▸ MATERIALS PROVIDED

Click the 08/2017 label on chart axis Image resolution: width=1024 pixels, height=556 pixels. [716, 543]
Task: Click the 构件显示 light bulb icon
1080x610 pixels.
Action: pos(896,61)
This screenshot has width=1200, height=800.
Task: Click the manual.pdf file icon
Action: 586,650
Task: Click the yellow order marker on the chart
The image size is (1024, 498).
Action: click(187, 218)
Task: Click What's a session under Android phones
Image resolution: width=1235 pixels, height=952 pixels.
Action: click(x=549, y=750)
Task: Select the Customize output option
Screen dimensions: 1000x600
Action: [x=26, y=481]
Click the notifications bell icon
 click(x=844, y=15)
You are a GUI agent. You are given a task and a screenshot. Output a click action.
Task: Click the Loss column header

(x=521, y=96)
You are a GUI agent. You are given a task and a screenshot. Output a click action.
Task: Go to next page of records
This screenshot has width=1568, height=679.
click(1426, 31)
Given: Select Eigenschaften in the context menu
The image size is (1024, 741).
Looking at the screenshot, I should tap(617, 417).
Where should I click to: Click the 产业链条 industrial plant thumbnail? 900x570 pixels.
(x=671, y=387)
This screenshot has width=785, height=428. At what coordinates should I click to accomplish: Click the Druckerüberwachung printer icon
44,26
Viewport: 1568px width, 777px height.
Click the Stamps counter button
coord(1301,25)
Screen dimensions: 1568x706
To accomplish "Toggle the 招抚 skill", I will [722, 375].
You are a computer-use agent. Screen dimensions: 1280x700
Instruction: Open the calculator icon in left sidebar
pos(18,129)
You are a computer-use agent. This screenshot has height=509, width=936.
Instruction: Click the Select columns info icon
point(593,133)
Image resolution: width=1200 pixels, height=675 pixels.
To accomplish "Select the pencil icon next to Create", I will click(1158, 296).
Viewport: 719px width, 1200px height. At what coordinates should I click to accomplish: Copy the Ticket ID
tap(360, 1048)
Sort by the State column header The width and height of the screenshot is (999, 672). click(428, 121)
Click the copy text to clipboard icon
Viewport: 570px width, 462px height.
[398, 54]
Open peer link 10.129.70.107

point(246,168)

▸ WORK REQUIRED
The answer should consist only of the lines from the one with "Sort by the" to the final line of the records above, retyped word for word.

▸ ANSWER AREA
Sort by the State column header The width and height of the screenshot is (999, 672). click(428, 121)
Click the copy text to clipboard icon
Viewport: 570px width, 462px height.
[398, 54]
Open peer link 10.129.70.107

point(246,168)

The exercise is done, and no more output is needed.